The biggest stress of that process was the fact that they would only do inseminations on regular workdays. My first attempt, on a Monday, was probably 16-24 hours too late. I worried before the second try that I was going in too early, but I had already picked up the pop-sicle and the next day was July 4th--closed for the holiday. But a little early ended up being just right.
This time, circumstances came together in such a way as to mandate the clinic I'm using. To get the pop-sicle into Canada, we would need to do all sorts of paperwork. Moving the process to Buffalo makes things easier, although there are further limitations to where I could do it. Because our cryobank is back where we used to live, any place I used needed to have storage available for me. And only one place fit the requirements, an infertility clinic.
The clinic is professional and has good results. They have protocols, and the specific one you follow depends on your exact situation. But even though they have worked with lesbians before, they cannot get out of the mindset that they are "treating" me.* The process they first set out for me:
- Call them on Day One of a new cycle and set up an ultrasound for Day Ten.
- Go in for ultrasound on Day Ten. This is to make sure that a follicle is developing and my lining is thickening.
- If given the go ahead, begin peeing on ovulation sticks to check for LH surge. But only first thing in the morning.
- Call on the morning I surge to set up insemination for the next day.
- Go in, have ultrasound to make sure lining is still OK and see if egg has been released (though technically conception is still possible if it has just been released).
- Inseminate and keep hips elevated for 15 minutes.
- Wait 2 weeks to see if the cycle starts all over again.
When I decided to take a couple of months off from trying around the holidays, I also reassessed what I was doing. And I knew that part of the problem was that I had bought into their approach and was ignoring my own instincts. Instincts that told me I am better off inseminating before the egg is released and that waiting for the surge line on the ovulation test would be too late. Instincts that got me my son.
So I listened to my body and called the clinic on the morning that felt just shy of ovulation. Claimed I had seen the surge. Which came that afternoon. Two weeks later I was pregnant. Although that pregnancy did not go past 9 weeks, I was at least validated in thinking I could read my own body's signs better than a pee stick.

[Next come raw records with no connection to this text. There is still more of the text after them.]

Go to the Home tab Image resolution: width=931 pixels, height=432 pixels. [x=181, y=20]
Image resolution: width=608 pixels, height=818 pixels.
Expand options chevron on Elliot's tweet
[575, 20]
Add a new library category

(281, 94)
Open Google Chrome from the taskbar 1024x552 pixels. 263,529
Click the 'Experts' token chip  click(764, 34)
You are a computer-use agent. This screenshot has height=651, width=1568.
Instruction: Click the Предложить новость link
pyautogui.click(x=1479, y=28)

So now I'm looking to start trying again and called the clinic to initiate the process, ready to stand up for myself. I want to say: "Since I ovulate regularly, I see no reason to come in for a preliminary ultrasound." But, of course, I have to play phone tag with the nurse and don't want to try to leave a detailed message, so I ask the answering service to leave something like: "I need to talk about timing for my cycle."
When the nurse called back, I discovered that this had been relayed to her and the doctor as, "I need to talk about the next step." She began by informing me that the doctor wanted to put me on a low dose of Femara, but this would require a consultation and had to be started on Day Three of my cycle and so we could do that next cycle.

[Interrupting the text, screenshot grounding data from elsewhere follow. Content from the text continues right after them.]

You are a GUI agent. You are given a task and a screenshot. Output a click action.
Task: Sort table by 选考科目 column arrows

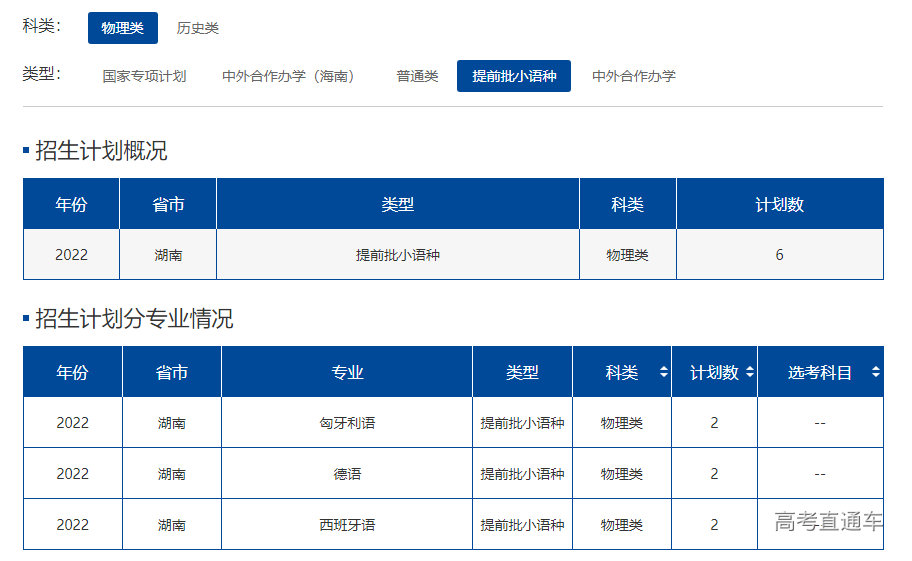click(875, 372)
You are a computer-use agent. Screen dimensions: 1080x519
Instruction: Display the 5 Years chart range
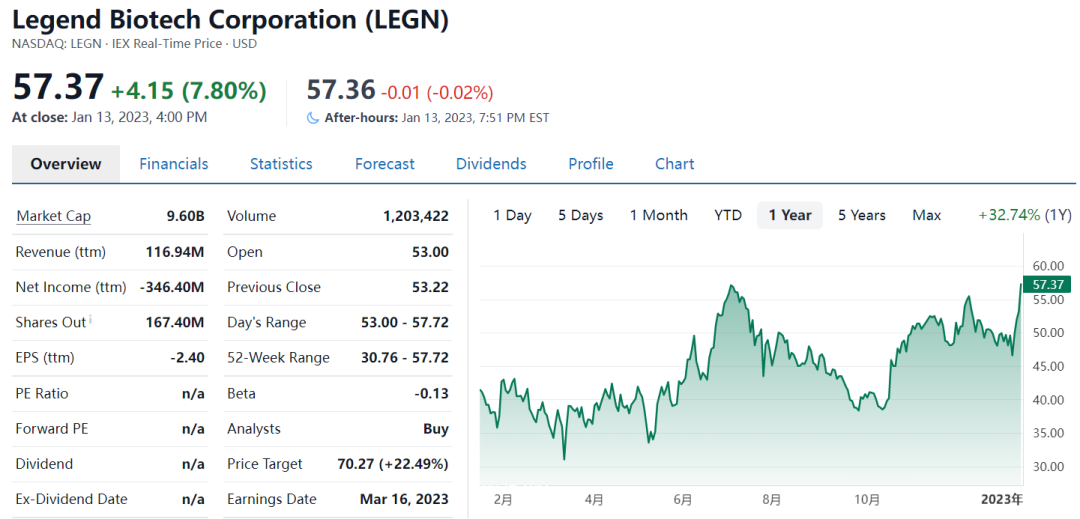point(862,215)
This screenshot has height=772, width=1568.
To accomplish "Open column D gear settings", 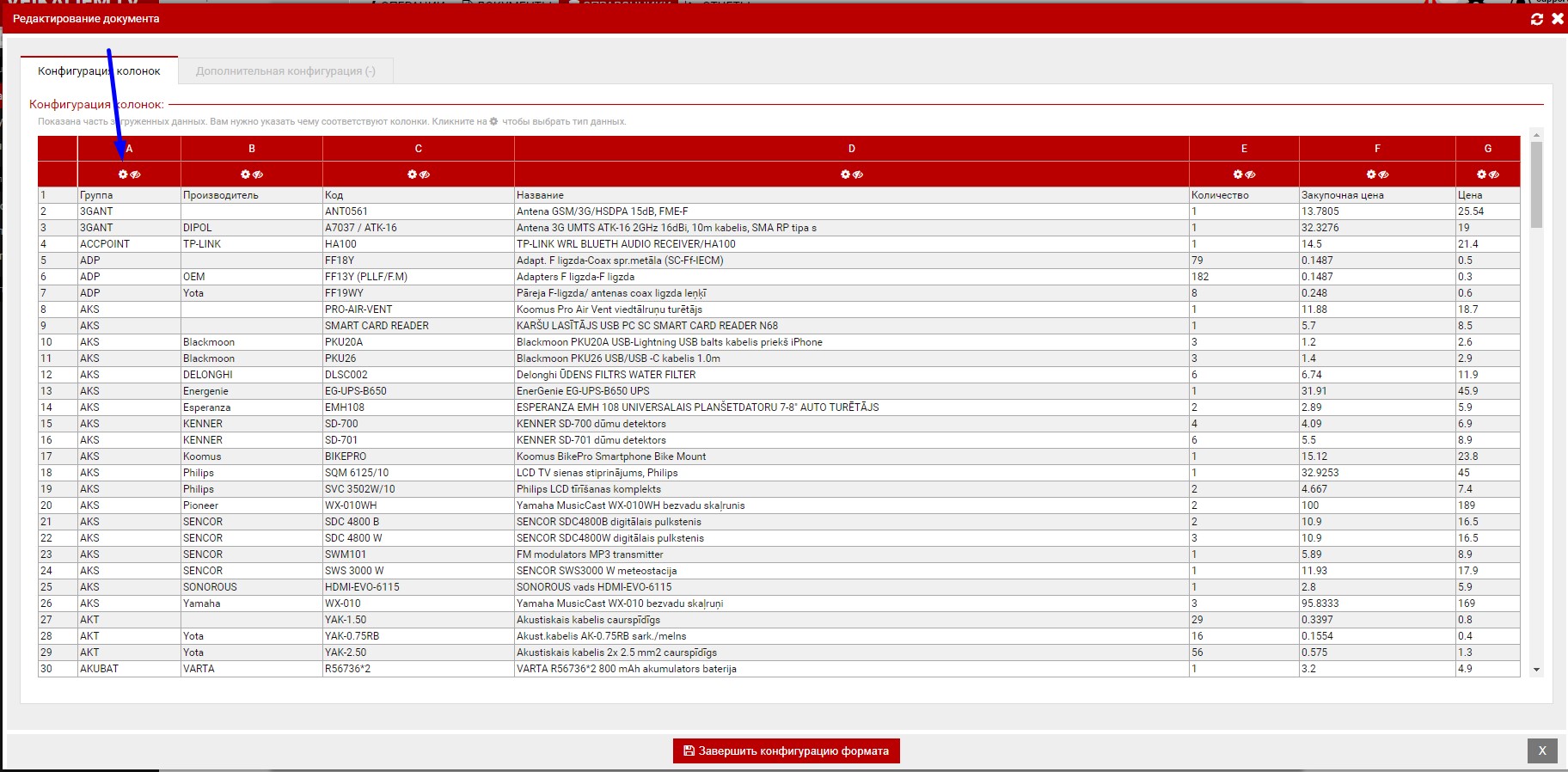I will tap(846, 175).
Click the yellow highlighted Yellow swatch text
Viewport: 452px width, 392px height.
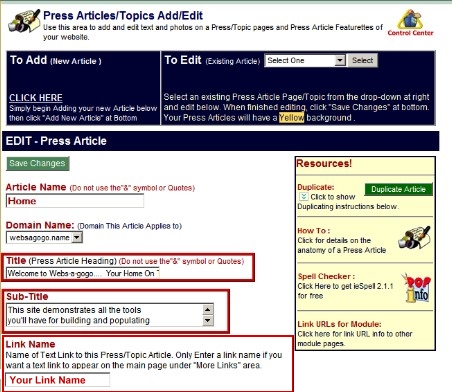[291, 118]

I was momentarily stunned, but then gathered myself and said, "I'm not really comfortable with the idea of a fertility drug at this point. I ovulate regularly and I've only had the one miscarriage, and there's no reason to consider that a fertility problem." In the end, I was able to get her to agree that I would go about this cycle as usual (but without the extra ultrasound, as I wished).
After the phone call, I did a little research into Femara to see what exactly the doctor would have put me on. The intended use of Femara is as a drug to stop recurrence of breast cancer. Its fertility use is off-label and its safety in that regard has been debated. It works by inducing ovulation in those who do not ovulate regularly. For those women who are already ovulatory, it encourages the ovaries to mature and release extra eggs. Trillian and I had the same reaction: NO WAY! There is nothing in my history to suggest I am anovulatory. And although we would welcome twins if things worked out that way, we see no reason to encourage such an outcome.

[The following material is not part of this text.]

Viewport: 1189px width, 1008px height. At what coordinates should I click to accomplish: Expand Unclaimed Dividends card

If I had another option, I would not stay with this clinic. I do not like that their immediate answer is to put me on a fertility drug and an off-label use at that. Never mind that two minutes of research show me that this particular drug is just about the last thing I need. It just proves to me that they are not looking at me as an individual case and that they automatically treat pregnancy as a state that requires medical intervention.
Now I'm not saying that lesbians never deal with infertility issues--I've heard of plenty of lesbians who have discovered, once they start trying to get pregnant, that they need more help than they expected. But that should not be the default assumption and I resent being pushed into this category, especially when my history proves that I am fertile. Being treated like getting pregnant will be difficult raises my anxiety--talk about adding unnecessary stress.
I'm a lesbian and it's a supply issue!